Dirk Verheij, ouderling in de Christelijke Afgescheiden Gemeente van Hardinxveld-Giessendam, schreef op 28 september 1859 het volgende over de choleracrisis: „Gepasseerde zondagmiddag krijg ik bericht van Werkendam dat mijn broers vrouw zaterdagavond elf uur nog in haar winkel stond, en daarop met haar meid gezond aan tafel gegeten, en voorts naar bed ging, en des nachts krijgt zij de cholera, roept haar meid op, die daarop de buren en vrienden roept, en de doctor, waarop de meid ook aangetast werd en zondagmorgen half twaalf ure waren zij beide overleden en maandag om 6 uur al begraven. En zo trekt de dood door ons ganse vaderland. O, wat zijn zij gelukkig die voorbereid zijn voor die eindeloze eeuwigheid!”

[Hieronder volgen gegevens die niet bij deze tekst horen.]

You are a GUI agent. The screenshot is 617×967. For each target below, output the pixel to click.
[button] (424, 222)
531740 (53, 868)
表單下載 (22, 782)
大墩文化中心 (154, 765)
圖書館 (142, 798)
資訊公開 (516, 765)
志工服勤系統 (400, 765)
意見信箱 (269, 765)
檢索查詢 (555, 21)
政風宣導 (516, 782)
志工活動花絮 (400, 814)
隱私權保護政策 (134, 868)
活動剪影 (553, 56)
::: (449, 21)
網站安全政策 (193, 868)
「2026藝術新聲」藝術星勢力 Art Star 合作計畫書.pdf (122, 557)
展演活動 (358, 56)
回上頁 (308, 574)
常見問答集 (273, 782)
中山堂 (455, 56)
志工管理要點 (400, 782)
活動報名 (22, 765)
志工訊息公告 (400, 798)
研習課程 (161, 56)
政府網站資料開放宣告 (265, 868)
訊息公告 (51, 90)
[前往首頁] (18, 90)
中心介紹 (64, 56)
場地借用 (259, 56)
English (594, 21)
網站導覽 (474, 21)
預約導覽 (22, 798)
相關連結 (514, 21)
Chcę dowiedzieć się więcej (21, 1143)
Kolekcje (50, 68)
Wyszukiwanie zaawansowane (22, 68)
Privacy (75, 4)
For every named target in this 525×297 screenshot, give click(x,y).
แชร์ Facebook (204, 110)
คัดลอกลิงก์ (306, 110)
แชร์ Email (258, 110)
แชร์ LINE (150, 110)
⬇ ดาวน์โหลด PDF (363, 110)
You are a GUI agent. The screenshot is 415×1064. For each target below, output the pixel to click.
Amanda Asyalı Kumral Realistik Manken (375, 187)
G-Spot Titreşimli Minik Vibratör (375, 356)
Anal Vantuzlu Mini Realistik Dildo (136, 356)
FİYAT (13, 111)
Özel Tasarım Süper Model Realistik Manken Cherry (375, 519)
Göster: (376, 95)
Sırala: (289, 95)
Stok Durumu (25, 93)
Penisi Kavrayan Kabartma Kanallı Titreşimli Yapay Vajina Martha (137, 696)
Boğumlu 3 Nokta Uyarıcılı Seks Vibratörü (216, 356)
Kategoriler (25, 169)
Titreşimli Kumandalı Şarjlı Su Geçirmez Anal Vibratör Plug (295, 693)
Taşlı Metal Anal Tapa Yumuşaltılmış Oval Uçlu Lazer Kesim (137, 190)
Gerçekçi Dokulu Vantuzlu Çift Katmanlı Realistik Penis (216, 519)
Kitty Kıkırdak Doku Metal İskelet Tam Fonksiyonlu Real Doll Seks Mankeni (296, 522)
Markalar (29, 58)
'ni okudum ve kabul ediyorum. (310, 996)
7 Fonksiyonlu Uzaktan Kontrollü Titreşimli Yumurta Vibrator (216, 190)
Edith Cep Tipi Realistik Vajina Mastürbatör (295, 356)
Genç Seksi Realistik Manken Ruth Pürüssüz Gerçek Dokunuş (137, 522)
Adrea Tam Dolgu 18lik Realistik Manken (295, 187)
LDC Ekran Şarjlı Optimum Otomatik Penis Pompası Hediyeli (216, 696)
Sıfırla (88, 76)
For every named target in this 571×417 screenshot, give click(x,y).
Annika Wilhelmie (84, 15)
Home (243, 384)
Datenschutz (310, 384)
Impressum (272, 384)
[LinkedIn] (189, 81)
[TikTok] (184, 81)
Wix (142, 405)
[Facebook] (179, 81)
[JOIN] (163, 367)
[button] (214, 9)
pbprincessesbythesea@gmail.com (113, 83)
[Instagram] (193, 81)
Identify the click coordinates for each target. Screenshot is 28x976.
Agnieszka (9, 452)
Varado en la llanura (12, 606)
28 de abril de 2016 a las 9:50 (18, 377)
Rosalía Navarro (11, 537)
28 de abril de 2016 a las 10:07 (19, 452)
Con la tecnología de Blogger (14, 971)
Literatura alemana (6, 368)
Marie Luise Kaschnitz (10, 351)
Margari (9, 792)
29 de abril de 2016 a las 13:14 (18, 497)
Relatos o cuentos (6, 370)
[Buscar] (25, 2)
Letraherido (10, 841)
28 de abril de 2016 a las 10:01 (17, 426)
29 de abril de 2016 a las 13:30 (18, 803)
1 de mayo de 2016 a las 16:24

Het citaat komt uit de bundel brieven van Verheij die in 1861 in boekvorm werden uitgegeven. L. Vogelaar, redacteur bij het Reformatorisch Dagblad, haalt het aan in ”De plaag doen ophouden. Kerk tijdens de pandemie”. De recente coronapandemie vormde de aanleiding tot het schrijven van het boek. Maar de blik gaat verder terug dan de laatste twee jaren. Wat aan de orde komt zijn de cholera-epidemie van midden 19e eeuw en de uitbraak van de Spaanse griep, nu iets meer dan een eeuw geleden. De beide rampen krijgen in het woord vooraf van de auteur de gezamenlijke typering van: „.een geduchte plaag, schrikkelijke ziekte, een vreselijke geselroede, er was een slaande engel, de engel der verwoesting. Velen stierven op jonge leeftijd. En zo trekt de dood door ons ganse vaderland met het slagzwaard, en dat hem voorkomt, velt hij terneer. In dit alles lag een oproep tot inkeer.”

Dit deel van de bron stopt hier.